I stopped measuring success by how much I sacrificed and started measuring it by how faithfully I followed God's purpose. That's when my life truly turned GOLDEN.
Early in my leadership career, the message was clear: hit your numbers. Success was measured in budgets met and financial targets reached, and that was the model I was handed. For a while, I followed it, but I kept noticing that the harder I pushed on metrics alone, the more my team felt like a means to an end rather than the reason any of it worked. The moment I stopped was when I realized that the advice had it backwards. Finances matter, you can't run a business without them, but they're the result, not the strategy. So I shifted my focus to my people: building them up, helping them become the best clinicians and teammates they could be, and protecting a positive culture in my hospitals. Everything followed from that. A team that feels genuinely cared for shows up differently, and the business succeeds because of it, every time. Caring for your people isn't the soft alternative to good leadership. It is good leadership.
The moment I stopped asking for permission to live my life and lead my business the way everyone else thought I should was the moment everything changed. Success isn't built by following someone else's blueprint, it's created by having the courage to honor your own truth.
The best advice I ignored was the idea that I had to choose between ambition and authenticity. Once I stopped trying to fit into a mold, I found my voice, trusted my instincts, and made decisions that aligned with who I am, not who others expected me to be.
I realized that I am stronger and capable than I give myself credit for when the only choice I had was to keep going and be strong or let go of all the hard work and passion I have. The struggle you are in today is the developing strength you need for tomorrow.
I learned that not every door is meant to stay open, and not every opinion deserves a seat at my table. Success became finding the courage to stay true to my values, even when it cost me comfort. When I chose to lead according to my values and faith instead of people's expectations, I found a confidence that couldn't be shaken or shattered.
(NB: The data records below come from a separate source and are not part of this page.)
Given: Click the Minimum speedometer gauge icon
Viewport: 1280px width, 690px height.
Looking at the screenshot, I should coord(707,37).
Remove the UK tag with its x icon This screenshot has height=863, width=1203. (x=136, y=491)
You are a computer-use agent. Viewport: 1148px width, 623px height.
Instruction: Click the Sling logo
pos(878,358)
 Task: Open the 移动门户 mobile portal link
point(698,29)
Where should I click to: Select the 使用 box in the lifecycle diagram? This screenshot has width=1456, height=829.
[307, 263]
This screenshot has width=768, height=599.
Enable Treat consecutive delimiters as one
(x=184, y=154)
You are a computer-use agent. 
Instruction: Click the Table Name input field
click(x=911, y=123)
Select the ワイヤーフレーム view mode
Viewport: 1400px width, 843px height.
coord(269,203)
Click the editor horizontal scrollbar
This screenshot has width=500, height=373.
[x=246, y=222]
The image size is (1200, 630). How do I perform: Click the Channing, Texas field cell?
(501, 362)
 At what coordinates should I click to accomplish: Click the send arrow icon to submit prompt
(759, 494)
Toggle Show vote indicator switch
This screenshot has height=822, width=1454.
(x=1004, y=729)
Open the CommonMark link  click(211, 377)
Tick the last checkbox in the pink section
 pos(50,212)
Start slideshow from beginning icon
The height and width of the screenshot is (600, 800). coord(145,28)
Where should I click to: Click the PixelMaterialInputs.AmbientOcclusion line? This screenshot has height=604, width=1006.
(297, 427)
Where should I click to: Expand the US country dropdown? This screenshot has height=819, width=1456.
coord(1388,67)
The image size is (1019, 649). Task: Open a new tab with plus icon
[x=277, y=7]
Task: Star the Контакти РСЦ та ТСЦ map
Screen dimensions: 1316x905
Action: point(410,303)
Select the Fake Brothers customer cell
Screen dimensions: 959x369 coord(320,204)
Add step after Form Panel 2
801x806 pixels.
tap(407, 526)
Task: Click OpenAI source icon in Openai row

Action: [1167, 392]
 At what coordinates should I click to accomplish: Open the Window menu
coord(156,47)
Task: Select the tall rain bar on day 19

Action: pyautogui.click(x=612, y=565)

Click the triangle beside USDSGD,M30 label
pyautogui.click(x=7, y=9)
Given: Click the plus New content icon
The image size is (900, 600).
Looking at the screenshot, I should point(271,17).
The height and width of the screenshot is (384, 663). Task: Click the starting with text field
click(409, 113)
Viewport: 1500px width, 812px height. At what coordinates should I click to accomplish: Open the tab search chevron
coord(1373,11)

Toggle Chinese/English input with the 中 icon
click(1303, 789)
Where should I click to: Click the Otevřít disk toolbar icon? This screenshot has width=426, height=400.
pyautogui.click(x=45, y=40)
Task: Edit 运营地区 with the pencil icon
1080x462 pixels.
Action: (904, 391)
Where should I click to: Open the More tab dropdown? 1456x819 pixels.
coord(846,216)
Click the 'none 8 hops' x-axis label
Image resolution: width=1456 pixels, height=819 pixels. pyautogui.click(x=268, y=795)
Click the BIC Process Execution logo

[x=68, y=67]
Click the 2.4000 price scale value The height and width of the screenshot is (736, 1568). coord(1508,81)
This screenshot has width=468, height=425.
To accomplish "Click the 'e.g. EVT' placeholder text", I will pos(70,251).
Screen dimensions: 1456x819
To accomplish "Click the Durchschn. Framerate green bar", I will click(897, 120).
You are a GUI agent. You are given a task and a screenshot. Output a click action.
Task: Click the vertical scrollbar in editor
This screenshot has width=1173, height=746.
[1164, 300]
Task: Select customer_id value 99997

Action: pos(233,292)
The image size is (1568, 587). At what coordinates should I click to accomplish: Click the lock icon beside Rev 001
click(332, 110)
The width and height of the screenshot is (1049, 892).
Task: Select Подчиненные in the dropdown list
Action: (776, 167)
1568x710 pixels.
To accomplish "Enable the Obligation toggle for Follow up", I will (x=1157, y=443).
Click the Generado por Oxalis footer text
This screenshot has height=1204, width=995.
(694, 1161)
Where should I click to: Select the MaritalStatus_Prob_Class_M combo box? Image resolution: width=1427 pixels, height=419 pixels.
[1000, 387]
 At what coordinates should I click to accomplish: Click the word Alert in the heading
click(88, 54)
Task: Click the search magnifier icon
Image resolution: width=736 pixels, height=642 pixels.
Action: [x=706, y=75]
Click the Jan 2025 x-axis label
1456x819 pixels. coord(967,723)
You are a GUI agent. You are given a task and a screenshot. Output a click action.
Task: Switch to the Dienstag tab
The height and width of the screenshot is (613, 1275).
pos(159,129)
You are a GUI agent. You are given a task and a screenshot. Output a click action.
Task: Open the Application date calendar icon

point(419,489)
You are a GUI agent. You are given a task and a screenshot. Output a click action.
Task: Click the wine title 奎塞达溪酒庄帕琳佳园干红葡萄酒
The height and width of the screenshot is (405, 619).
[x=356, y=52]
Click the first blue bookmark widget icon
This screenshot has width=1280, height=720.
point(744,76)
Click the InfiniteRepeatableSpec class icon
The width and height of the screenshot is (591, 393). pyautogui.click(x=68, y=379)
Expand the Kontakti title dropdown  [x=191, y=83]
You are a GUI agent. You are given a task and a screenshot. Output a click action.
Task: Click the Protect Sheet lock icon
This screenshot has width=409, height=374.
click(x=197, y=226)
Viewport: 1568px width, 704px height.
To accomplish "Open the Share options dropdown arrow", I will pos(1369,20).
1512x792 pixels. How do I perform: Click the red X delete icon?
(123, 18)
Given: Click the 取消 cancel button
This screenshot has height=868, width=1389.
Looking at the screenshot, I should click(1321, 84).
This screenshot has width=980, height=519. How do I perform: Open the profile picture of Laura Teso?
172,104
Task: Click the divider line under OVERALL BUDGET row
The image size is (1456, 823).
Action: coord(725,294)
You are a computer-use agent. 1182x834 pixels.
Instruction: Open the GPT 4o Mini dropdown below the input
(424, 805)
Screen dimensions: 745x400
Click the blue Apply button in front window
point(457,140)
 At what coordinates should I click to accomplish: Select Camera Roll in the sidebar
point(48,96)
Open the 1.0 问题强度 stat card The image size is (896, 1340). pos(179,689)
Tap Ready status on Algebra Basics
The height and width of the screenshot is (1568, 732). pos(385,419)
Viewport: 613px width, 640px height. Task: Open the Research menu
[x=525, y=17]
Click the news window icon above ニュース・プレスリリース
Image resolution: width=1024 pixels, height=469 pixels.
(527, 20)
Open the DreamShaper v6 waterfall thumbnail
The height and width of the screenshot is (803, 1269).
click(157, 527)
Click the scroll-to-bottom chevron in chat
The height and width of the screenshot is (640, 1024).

True impact doesn't come from following a generic, well-worn blueprint; it comes from having the courage to trust your own internal compass. When your choices completely align with your deeper purpose, your work, your decisions, and your presence carry a distinct, undeniable authority. It transforms standard success into something far deeper, more enduring, and entirely beautiful❤️
When I went back to school, all the women in my life were trying to sabotage my progress. My ex-mother-in-law asked me why I'd want to go to school when I had a perfectly good career. My step-mom told me that I needed to have more fun and didn't understand what was. My best friend told me she did not want to turn out like me as an adult student and single mom in an apartment. The reason I did not finish college on time was because I witnessed the unexpected death of my mother at 17 and while I was healing from that tragedy and through PTSD, it did not mean that my dreams died. I slowly withdrew from anyone who was not cheering for me and anyone trying to hold me back no longer had a place. I do not regret a minute of learning over a fake social life, even with those who seem like family. I visualized healthy, whole people with similar goals and they all appeared including a mentor that shaped the next 15 years of my life and growth.
While the old adage says the customer is always right, thirty years in hospitality has taught me that our true value lies in stewardship, not just compliance. When a client requests a direction that compromises their own event, our job is to guide them toward a better outcome using data, concrete logic, and an unwavering positive attitude. True collaboration isn't about winning an argument; it is about subtly reframing the strategy so the client arrives at the right decision naturally, ensuring the final experience succeeds for everyone involved.